“The supposed ‘photo evidence’ is completely ridiculous. A ‘photo’ of [Ukrainian President Vladimir] Zelensky in front of what was said to be a Shahed drone went viral in the media. The drone in question is three meters long and has a wingspan of two meters,” Nebenzya noted.
“That said, the Ukrainian president must be about two and half meters tall. Internet users have long made fun of the photo. Other pieces of physical evidence include an unclear photo of some wreckage with no indications of its Iranian origin,” the Russian envoy added.
“Judging by the language of letters and the (UN) document, even their authors aren’t sure that their conclusions are justified,” he continued.

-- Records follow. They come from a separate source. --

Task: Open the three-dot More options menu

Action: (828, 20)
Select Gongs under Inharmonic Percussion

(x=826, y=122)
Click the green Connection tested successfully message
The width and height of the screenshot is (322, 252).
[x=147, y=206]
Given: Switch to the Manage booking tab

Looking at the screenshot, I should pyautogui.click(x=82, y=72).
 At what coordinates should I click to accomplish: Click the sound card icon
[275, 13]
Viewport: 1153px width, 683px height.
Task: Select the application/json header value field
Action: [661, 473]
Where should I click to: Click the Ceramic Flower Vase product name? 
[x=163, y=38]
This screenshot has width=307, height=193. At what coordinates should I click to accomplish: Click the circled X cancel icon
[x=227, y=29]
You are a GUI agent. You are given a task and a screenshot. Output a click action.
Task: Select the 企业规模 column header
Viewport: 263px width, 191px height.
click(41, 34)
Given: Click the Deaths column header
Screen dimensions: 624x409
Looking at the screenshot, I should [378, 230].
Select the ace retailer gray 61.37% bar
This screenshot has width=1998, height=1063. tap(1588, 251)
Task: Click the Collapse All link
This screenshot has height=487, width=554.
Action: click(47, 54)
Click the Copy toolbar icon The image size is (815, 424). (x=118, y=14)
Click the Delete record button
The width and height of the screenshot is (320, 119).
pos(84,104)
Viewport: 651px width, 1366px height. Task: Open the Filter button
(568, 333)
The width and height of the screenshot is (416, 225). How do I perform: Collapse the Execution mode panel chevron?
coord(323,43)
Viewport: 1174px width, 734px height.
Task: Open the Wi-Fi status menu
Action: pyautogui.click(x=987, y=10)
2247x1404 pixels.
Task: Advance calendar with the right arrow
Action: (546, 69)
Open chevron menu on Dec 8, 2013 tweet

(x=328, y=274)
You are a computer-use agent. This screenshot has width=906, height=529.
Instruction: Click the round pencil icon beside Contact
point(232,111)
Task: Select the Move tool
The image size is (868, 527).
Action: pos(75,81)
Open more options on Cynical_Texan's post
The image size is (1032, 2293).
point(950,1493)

“The choice of words seems to be aimed at removing the responsibility from London for the reliability of the information provided to the UN Security Council. This is what references to some initial assessments point to, which make it clear that the UK had not even been able to complete the so-called examination of the alleged drones,” he stated.
According to him, the goal of these speculations is “to fill reports by the UN secretary general the Council’s 2231 facilitator with negativity since there are no objective facts, distracting attention from violations by the Western parties of the Joint Comprehensive Plan of Action [on Iran’s nuclear program] and US violations of Resolution 2231,” Nebenzya emphasized.
Moscow and Tehran have repeatedly refuted reports about Iranian drone supplies and their use in Ukraine. Kremlin Spokesman Dmitry Peskov blasted these reports as bogus and stressed that the Russian army used domestically-made drones. In November 2022, the Iranian Foreign Ministry stated that the country had supplied drones to Ukraine but in small numbers and months before the start of Russia’s special military operation in Ukraine.